[Ocfs2-users] Debugging help / Guidance on architecture

Fri May 15 22:06:04 PDT 2009

Sunil Mushran wrote:

> Damon Miller wrote:

> > We're running a 3-node OCFS2 1.2.9 cluster with a 5-TB iSCSI block
> > device as the backing store.  All machines are running CentOS, with the
> > iSCSI target running CentOS 5.2 and the initiators running CentOS 4.7.
> > The purpose of the cluster is to evaluate alternatives to our current
> > solution for replicating audio files which are generated from multiple PBX
> > servers running Asterisk.

> > We currently use Unison for file-level replication to and from a
> > dedicated machine such that there are multiple copies of the audio tree--
> > one per PBX server.  This allows us to quickly and easily move customers
> > among our servers for load-balancing and disaster recovery purposes.
> > Unfortunately, we're encountering scalability problems with the Unison-
> > based approach, e.g. conflicts, slow propogation time, etc.

> > The hope was that moving to a clustered filesystem would improve
> > propogation time, reduce conflicts, and allow us to scale more
> > effectively.  I chose OCFS2 because it seemed the simplest solution
> > architecturally and because of its certification by Oracle for use with
> > the database product.  (My thought was that Oracle's certification
> > requirements would likely supercede those of a general-purpose filesystem,
> > though please correct me if this was naïve or misguided.)

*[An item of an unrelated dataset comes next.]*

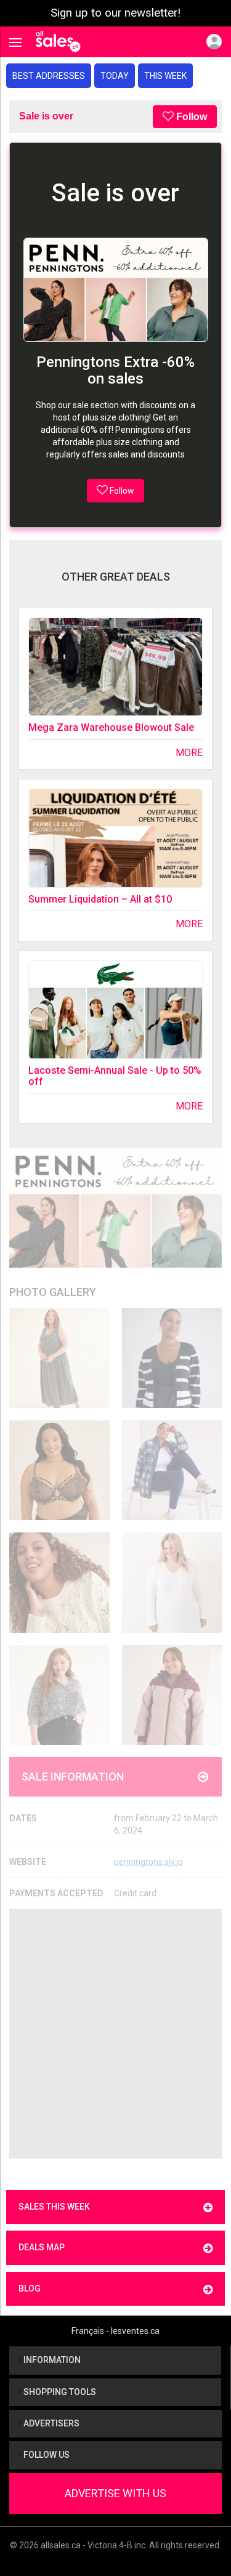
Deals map (41, 2247)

> Oracle cert requirements are based on the Oracle db workload. General
> purpose is all encompassing. There is no one certification that can be used for
> general purpose as it is hard to capture the essence of all possible workloads.
> Having said that, we have many users who are using it many different
> environments for many years now. So you are not breaking any new ground.

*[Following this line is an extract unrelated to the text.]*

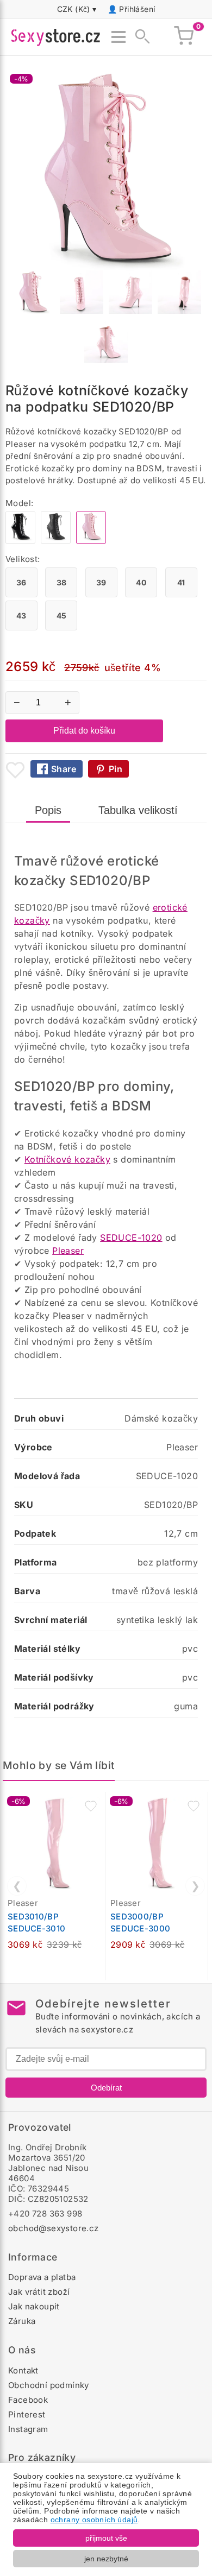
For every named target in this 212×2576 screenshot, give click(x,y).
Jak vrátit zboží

Sunil, thanks for your quick reply.  This makes perfect sense.

> > Having said all that, this morning around 7:00am EDT we began seeing
> > OCFS2-related errors in one of our server's syslog.  Specifically:
> >
> > --
> >
> > May 15 07:08:00 cam-c6 kernel: o2net: no longer connected to node cam-p1 (num 1) at 10.10.89.110:7777
> > May 15 07:08:00 cam-c6 kernel: (17170,0):ocfs2_broadcast_vote:731 ERROR: status = -112
> > May 15 07:08:00 cam-c6 kernel: (17170,0):ocfs2_do_request_vote:804 ERROR: status = -112
> > May 15 07:08:00 cam-c6 kernel: (17170,0):ocfs2_rename:1207 ERROR: status = -112
> > May 15 07:08:00 cam-c6 kernel: (17170,0):ocfs2_broadcast_vote:731 ERROR: status = -107
> > May 15 07:08:00 cam-c6 kernel: (17170,0):ocfs2_do_request_vote:804 ERROR: status = -107
> > May 15 07:08:00 cam-c6 kernel: (17170,0):ocfs2_rename:1103 ERROR: status = -107
> >
> > [last message repeated many times]
> >
> > May 15 07:08:30 cam-c6 kernel: (4335,0):o2net_connect_expired:1585
> > ERROR: no connection established with node 1 after 30.0 seconds, giving up and returning errors.
> >
> > ...
> >
> > May 15 09:22:29 cam-c6 kernel: (4335,0):o2net_connect_expired:1585
> > ERROR: no connection established with node 1 after 30.0 seconds, giving up and returning errors.
> >
> > --
> >
> >
> > This continued until 9:22am EDT, at which point one of our engineers
> > manually rebooted the machine in an attempt to remedy the voicemail
> > problems in response to Asterisk complaining of read/write problems to its
> > voicemail tree.

> > I was surprised OCFS2 didn't panic the kernel and automatically reboot
> > the machine after the 30-second timeout.  I thought this was the default
> > behavior and in fact I forced this condition by manually stopping the
> > iSCSI daemon during preliminary testing.  Instead, the kernel complained
> > for over two hours before someone manually rebooted the machine, at which
> > point the cluster reconnected and resumed operation.  Is this expected?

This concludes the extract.